By Kelvin Ebiri, Port Harcourt
25 June 2015   |   2:02 am
RIVERS State is to review the Rivers State Governor’s Overseas Scholarship Scheme initiated by the out gone Rotimi Amaechi-led administration in order to rid it of the state due to perceived scam.
Wike

Wike

RIVERS State is to review the Rivers State Governor’s Overseas Scholarship Scheme initiated by the out gone Rotimi Amaechi-led administration in order to rid it of the state due to perceived scam.

The government has, however, allayed the fears of the over 13, 000 teachers recruited by the same administration, who have been agitated that the incumbent may send them packing.

Governor Nyesom Wike disclosed in Port Harcourt, the state capital that a report presented to him by his transition committee revealed that the past administration sidelined the state scholarship board and appropriated its powers to award scholarships to the Rivers State Sustainable Development Agency (RSSDA), which resorted to the use of consultants to source for overseas scholarship for beneficiaries of the scheme. “From the report I have gotten, it is a scam.

Why do you do it through consultants when you have the scholarship board?  From the report I received, if N2b were to be the fee, N900m was paid as fee to the consultant. This is a scam. It is a scam. Any money for scholarship must pass through the scholarship board.

Why did you establish a scholarship board only to abandon a government-established agency to be dealing with consultants? It is not acceptable.

There is no way I can continue with that. That is not a good policy. So anything that has to do with scholarship will move back to the scholarship board.

That is the way it is supposed to be.” he said. Due to paucity of funds, the state could not conduct the annual scholarship test and interview exercise for the award of new scholarships into the programme for the 2014/2015 session. Since last year, the state has been unable to meet its payment obligations to beneficiaries of the state scholarship programme and their universities overseas in a timely manner.

Some of the students have been under threat of expulsion from their schools and residences and, in the worst cases, deportation from their host countries.
______
- **WORK TO BE COMPLETED**:
Can you write the next part of the news article on the Rivers State overseas scholarship review, picking up after its final sentence?
______
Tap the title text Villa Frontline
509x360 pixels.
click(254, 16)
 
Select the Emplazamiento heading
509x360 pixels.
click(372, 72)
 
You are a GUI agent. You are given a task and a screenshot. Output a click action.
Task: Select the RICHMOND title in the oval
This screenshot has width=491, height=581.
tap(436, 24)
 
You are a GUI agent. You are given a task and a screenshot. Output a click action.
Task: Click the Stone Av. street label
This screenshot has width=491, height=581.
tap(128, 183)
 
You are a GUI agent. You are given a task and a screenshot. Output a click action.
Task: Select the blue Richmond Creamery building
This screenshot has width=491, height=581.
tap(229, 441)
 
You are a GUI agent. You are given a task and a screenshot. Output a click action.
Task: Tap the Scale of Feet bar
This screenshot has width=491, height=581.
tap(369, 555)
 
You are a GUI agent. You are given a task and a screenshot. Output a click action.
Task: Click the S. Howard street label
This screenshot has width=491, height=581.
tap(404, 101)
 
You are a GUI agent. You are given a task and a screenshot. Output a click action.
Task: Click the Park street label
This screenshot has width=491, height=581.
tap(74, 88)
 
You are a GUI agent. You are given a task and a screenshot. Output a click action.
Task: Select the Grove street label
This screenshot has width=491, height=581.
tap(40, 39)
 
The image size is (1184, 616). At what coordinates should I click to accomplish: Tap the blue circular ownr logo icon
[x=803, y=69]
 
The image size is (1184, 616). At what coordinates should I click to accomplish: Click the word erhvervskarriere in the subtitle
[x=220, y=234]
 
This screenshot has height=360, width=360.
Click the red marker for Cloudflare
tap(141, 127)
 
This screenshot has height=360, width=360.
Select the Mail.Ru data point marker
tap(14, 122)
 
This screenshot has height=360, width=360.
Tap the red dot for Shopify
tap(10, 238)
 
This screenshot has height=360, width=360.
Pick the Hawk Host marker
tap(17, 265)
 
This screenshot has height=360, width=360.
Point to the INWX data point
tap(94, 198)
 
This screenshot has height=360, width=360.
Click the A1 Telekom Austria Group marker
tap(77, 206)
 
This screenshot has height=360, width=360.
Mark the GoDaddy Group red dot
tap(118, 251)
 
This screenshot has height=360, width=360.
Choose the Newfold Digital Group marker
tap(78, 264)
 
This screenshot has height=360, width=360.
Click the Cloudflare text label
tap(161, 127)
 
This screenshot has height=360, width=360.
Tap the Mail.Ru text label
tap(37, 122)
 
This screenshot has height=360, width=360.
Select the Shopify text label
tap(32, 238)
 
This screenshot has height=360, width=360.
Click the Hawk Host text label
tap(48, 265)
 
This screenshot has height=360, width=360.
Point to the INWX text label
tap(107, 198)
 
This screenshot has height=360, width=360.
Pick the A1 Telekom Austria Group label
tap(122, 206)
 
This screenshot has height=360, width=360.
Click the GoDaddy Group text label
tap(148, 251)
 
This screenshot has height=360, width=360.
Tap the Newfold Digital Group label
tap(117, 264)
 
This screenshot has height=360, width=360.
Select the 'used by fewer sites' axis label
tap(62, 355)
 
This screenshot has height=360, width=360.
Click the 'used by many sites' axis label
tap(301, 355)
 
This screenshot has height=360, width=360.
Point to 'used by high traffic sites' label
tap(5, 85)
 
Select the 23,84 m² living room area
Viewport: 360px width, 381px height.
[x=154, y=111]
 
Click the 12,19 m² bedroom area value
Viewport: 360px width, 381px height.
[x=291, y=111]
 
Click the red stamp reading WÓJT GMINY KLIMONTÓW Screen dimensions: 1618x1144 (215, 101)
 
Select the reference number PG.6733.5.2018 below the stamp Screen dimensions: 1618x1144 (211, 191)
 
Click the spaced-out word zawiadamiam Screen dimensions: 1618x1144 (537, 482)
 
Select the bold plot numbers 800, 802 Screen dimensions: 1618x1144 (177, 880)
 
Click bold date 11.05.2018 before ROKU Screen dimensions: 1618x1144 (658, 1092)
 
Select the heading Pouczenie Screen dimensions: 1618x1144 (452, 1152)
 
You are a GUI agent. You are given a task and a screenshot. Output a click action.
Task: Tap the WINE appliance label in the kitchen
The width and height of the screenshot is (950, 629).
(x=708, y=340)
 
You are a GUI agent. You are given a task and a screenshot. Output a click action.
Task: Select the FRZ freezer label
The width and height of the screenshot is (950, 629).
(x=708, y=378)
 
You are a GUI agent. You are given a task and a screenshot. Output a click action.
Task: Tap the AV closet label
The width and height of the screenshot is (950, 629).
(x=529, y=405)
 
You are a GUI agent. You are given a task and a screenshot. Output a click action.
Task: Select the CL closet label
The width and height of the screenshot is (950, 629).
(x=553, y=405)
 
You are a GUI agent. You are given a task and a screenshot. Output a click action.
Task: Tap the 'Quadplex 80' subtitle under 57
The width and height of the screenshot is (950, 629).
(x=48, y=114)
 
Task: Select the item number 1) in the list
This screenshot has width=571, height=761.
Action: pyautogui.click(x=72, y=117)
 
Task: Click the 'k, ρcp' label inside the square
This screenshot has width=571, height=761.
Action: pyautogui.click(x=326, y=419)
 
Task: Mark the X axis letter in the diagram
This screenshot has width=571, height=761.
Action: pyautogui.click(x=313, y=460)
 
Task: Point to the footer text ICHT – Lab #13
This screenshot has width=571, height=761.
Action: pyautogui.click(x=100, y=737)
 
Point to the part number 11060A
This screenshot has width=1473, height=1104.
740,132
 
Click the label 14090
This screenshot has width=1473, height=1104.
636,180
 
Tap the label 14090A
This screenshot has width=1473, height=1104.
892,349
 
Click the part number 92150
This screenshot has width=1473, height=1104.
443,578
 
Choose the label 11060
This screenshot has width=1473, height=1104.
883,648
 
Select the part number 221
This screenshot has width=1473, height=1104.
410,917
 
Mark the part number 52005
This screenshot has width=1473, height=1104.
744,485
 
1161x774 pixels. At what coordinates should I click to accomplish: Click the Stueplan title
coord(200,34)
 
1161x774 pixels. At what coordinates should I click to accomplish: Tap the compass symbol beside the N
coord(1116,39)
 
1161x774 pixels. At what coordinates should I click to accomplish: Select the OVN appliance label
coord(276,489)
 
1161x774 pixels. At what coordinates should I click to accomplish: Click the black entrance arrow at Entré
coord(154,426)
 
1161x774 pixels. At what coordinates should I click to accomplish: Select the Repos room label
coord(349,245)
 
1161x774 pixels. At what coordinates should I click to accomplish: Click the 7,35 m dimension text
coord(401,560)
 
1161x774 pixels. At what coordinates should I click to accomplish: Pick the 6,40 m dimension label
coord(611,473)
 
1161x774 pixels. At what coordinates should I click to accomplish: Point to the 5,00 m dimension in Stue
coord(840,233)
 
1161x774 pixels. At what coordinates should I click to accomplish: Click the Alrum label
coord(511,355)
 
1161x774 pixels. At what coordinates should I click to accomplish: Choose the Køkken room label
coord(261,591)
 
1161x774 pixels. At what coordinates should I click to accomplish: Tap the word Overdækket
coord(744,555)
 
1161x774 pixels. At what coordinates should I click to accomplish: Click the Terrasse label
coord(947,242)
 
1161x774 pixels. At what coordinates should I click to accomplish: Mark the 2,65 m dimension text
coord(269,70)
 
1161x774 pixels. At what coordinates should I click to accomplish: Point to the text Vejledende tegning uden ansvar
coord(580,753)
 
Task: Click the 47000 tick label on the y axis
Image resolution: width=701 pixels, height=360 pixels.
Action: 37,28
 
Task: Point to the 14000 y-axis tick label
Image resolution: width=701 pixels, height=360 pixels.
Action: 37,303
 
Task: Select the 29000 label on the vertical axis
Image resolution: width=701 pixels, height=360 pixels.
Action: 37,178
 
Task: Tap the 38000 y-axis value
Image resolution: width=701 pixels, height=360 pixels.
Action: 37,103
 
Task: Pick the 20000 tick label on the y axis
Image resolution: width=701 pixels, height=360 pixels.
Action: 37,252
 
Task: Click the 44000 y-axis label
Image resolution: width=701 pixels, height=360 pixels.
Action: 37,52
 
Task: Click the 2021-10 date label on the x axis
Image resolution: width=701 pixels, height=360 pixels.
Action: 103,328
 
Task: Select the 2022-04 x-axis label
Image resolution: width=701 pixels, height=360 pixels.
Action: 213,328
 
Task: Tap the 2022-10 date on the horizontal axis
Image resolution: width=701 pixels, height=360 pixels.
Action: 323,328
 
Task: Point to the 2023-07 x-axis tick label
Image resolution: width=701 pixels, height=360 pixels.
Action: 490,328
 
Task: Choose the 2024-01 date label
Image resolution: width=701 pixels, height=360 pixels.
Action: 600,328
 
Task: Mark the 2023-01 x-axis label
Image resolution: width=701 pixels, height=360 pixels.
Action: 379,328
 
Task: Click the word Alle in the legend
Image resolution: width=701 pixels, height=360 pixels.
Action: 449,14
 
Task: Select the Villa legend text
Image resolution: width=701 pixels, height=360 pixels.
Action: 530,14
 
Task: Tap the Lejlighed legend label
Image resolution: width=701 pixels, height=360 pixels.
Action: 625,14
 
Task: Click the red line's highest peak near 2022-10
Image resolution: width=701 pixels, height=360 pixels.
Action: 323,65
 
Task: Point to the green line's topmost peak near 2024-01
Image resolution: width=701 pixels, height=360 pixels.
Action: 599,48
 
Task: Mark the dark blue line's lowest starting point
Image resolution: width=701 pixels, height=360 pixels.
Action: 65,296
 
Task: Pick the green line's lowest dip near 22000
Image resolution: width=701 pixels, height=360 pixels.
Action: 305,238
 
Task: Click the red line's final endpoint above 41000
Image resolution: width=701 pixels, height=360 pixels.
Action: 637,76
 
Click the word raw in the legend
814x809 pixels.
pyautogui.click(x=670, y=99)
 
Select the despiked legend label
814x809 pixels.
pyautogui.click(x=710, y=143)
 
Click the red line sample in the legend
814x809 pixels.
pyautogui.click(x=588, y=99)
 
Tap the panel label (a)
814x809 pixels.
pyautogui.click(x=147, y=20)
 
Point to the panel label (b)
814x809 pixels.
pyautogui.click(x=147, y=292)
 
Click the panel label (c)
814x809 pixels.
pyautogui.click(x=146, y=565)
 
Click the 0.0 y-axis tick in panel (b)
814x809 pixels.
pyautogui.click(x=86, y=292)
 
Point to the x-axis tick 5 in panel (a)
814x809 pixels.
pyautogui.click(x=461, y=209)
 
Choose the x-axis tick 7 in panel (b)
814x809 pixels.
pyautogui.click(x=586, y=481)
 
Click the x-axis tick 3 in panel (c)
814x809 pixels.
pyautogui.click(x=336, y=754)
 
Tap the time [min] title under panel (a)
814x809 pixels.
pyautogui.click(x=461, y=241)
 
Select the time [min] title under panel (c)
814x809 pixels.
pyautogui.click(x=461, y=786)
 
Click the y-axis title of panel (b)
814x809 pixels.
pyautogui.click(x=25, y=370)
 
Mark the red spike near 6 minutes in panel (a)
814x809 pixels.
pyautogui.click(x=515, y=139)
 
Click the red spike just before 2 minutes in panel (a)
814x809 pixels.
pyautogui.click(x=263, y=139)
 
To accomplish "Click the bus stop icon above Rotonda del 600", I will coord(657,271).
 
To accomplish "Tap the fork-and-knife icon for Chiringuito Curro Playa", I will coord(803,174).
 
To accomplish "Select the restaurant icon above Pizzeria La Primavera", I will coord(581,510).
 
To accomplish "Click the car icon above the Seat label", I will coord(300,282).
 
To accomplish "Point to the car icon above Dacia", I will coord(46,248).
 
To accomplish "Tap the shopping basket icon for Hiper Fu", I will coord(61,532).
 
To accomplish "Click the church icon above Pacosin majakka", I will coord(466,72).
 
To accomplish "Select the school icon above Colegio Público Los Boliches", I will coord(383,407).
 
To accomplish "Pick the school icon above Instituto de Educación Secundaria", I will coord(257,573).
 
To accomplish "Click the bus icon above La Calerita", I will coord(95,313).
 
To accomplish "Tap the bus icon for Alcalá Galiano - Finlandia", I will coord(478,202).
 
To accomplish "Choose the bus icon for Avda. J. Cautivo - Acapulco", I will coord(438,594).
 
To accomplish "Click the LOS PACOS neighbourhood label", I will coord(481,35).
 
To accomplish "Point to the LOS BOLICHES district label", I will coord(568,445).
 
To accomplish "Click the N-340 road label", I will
______
- **ANSWER TO THE TASK**:
Perturbed by the plight of Rivers students overseas, Wike said he recently approved an undisclosed sum of money to the RSSDA to alleviate the suffering of the students.

The governor who said he had observed that the scholarship scheme was highly politicised by the past government to score cheap political mileage, wondered why a state government send people overseas to study when it lacks the resources to sustain them.

“We must do something based on reality. Can we do this? Do we have the resources to do this now? If we don’t have, can we please tell our people the simple truth that this is not feasible now? Everybody will want to give scholarship, but you cannot give scholarship when you do not have the resources. You cannot give scholarship for beneficiaries to go overseas when you know you cannot pay their fees.

We must tell our people the truth. However, “We will continue to pay the fund in order to stop the suffering of our boys and girls overseas.

But the issue of scholarship must go back to where it belongs to and that is the scholarship board. Why should RSSDA be the one running scholarship for us? Why?” Wike questioned. On the issue of the over 13,000 teachers recruited by the Amaechi-led administration, the governor said he does not intend to sack them since they were employed long before the governorship election in April.

He insisted that all employment conducted after the April election were designed to compound the problems of his administration and will not be honoured.